The strike at the Kohler plant in Searcy, Arkansas has hit 100 days, and according to the Daily Citizen, a complaint to the National Labor Relations Board (NLRB) has been filed by the union. (Future of the Union has the AP story.) Neither is good news for the Kohler workers. The NLRB’s gutting of labor law under the Bush administration has been well documented. It’s unlikely that the union will get even a fair hearing from the NLRB, much less a favorable one. Moreover, without community support for the strike, time will continue to work in management’s favor, allowing the continued hiring of scabs to slowly kill the union.
I don’t bring up the question of community support lightly. From what I can tell (and living in Iowa means what I can tell is limited), Searcy has been deaf to the strike.
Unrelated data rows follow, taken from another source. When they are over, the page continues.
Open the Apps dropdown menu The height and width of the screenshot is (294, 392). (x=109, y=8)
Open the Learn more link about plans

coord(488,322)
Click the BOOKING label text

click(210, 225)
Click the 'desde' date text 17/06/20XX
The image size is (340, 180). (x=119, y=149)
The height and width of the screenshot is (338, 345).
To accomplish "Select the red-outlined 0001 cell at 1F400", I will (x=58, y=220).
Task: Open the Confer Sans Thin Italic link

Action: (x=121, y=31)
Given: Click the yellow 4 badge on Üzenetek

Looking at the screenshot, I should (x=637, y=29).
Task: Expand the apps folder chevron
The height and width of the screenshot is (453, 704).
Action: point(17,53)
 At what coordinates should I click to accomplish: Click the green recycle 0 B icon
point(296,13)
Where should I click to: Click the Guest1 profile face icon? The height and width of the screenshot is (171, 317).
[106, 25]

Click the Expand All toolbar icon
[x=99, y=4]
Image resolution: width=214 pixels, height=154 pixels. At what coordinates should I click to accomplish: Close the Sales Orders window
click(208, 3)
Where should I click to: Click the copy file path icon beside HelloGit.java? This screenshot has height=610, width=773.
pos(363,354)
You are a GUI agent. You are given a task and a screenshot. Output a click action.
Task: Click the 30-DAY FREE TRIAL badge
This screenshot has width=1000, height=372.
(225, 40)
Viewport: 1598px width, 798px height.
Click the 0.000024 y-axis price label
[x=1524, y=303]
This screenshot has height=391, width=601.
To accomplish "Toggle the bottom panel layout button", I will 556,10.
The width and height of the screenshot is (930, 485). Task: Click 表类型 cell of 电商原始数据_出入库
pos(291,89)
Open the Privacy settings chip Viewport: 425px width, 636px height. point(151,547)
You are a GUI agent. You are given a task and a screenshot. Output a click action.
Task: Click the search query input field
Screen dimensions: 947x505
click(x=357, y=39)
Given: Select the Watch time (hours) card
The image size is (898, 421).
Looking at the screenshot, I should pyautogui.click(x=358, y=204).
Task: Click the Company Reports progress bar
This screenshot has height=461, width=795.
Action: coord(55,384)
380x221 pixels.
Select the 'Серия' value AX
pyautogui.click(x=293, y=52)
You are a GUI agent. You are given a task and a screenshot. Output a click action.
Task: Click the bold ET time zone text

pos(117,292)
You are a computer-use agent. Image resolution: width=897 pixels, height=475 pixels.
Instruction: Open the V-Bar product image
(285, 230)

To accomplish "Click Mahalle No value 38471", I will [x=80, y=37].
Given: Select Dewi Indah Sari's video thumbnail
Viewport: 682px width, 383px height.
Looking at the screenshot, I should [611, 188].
Not only has the mayor been, at best, apathetic, but also the local paper has been more interested in publishing weekly Bible studies than in bringing anything more than the most superficial attention to the fate of more than 200 workers or, for that matter, an important local business. The story that ran yesterday, like the stories that ran in January, ran most likely because of a public relations announcement by the union. Is it really that difficult to send a reporter to follow up on each side’s claims, or for that matter to write editorials that lament the breakdown of negotiations? Others have noticed the Daily Citizen‘s silence. Dennis Sheffield, Kohler employee and UAW member from Wisconsin, writing in January on the paper’s guestbook, asked for more coverage:
Can you please run more information on the Kohler strike? Those of us in Wisconsin are following best we can and supporting our Union brothers and sisters in their effort to improve their quality of life. We are also looking for information on the progress, or lack thereof, of any ongoing negotiations. Our contract with Kohler is also up this year and seeing where Searcy goes and how successful they are in getting increases is of great importance to us in Wisconsin who work at the main plant in Kohler.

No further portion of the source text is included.